In the midst of Buganda’s campaign to restore the glory of Buganda Kingdom spearheaded by its Prime Minister, Katikiro Charles Peter Mayiga, a group of young independent artists have dedicated their exhibition of ceramics and pottery to celebrating and creating awareness about one of the most important components of Buganda culture the totems of its clans.

The exhibition showing now at the Makerere Art gallery explores and discusses the totems that are attached to the more than fifty clans of the Baganda. The exhibit does not show all the totems, but what it does is select a few and use them as an example in this interesting visual display and marriage of both African traditional and contemporary art.

The result is a visual narrative that is both informative and aesthetically amusing.

Tony Bukenya’s installation of brown vases crafted out of terracotta (stained clay) is symbolic to the land totems like Bush buck (Ngabi), Antelope, Buffalo, and Lugave.

His other installation of a pair of bowls he tittles, Lugave, combines beauty, tradition and functionality.

“Lugave is my maternal clan. I did not want to display the animal (totem) only. I wanted to give it value addition. One can appreciate it as bowel, a decorative wall hanging, or as a reminder of their cultural heritage which is an image of Lugave (Pangolin).

Unlike Bukenya’s ceramics which are instructive, Balaba Edward’s work is conceptual.

Omumbejja, a geometrical object made out stained clay captures the graceful attributes associated with princesses as a central figure in the Buganda palace.

“Omumbejja is a sister to the Kabaka and is royalty. She welds power and authority-although not exactly like the Kabaka- hence, the horn-feature on one side,” says the artist.

There is also the wall hanging titled, Enkwanso (Male Sperms).

According to the artist, this is very central in Buganda households. Without it, the family cannot multiply to birth off-springs who become the Kabaka’s subject.

Besides the two artist’s work, they’re also works by young artists like Henry Bomboka, Stella Tendo, Derrick Muyanja, Andrew Ssekibaaala and Ben Kaye.
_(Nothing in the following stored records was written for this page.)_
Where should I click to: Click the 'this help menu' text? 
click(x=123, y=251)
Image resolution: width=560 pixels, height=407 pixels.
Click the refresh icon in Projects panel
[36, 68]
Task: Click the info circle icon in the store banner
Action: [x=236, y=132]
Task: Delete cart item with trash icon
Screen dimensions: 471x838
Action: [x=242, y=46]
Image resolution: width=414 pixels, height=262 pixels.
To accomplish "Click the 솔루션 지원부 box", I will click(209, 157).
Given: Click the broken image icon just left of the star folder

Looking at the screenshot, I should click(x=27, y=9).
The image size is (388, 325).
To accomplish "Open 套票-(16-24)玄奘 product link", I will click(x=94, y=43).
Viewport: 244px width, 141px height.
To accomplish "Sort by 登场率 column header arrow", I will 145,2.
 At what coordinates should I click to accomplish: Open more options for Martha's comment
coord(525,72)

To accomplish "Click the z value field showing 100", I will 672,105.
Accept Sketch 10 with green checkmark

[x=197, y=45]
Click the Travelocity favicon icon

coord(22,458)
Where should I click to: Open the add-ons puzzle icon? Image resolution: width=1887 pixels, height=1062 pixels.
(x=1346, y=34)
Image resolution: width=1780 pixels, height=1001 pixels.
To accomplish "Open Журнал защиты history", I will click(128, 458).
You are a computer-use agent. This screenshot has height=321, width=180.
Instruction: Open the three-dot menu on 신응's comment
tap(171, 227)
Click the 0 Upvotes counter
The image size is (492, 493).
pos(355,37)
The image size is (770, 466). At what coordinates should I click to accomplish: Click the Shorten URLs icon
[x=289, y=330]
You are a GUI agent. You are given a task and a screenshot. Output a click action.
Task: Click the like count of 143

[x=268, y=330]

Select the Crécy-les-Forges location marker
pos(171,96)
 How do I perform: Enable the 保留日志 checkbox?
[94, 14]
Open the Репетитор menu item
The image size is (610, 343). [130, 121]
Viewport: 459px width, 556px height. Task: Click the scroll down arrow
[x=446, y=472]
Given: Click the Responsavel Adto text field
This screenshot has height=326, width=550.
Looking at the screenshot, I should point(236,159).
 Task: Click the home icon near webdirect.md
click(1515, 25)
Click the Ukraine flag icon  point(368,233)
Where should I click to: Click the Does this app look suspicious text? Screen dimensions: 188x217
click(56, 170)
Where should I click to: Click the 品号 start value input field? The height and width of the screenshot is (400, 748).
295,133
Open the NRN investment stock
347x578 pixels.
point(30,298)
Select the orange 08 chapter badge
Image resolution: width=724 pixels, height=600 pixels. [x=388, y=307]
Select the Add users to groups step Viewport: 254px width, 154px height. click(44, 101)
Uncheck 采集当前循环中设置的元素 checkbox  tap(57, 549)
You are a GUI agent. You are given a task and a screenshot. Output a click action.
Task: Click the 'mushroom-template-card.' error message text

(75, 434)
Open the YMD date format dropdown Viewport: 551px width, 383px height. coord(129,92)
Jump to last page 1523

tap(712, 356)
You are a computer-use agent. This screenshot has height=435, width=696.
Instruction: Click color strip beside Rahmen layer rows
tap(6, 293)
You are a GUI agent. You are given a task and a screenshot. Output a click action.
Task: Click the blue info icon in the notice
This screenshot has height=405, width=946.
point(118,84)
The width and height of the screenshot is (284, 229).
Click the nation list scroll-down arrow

Their work is a celebration of Buganda’s rich cultural heritage with a hint of experimentation in diverse art techniques.

“This exhibition is timely because it answers Katikiro’s call to all Baganda wherever they are to combine efforts to build the Kingdom and also feel proud of their cultural heritage,” says Tony Bukenya, the co-curator of the exhibition.

Notably, the objects on show are small in size because of the conscious idea that art works attain new environments.

The cultural exhibition is also a platform to inspire students of the faculty of Arts to become artists, especially those rooted in the local community. This approach is reminiscent of Mrs. Margaret Trowel who started the institution in 1937. Her ambition was to create a link between traditional art practices (pottery and ceramics) with western art practices (screen printing).

In its fourth year, Feats of Ugandan Pottery exhibition, has established itself as an artistic tradition that not only inspires young artists to work together, but continues the legacy of bridging the traditional art forms with the contemporary.

The exhibition will last for a month at the Makerere Art Gallery.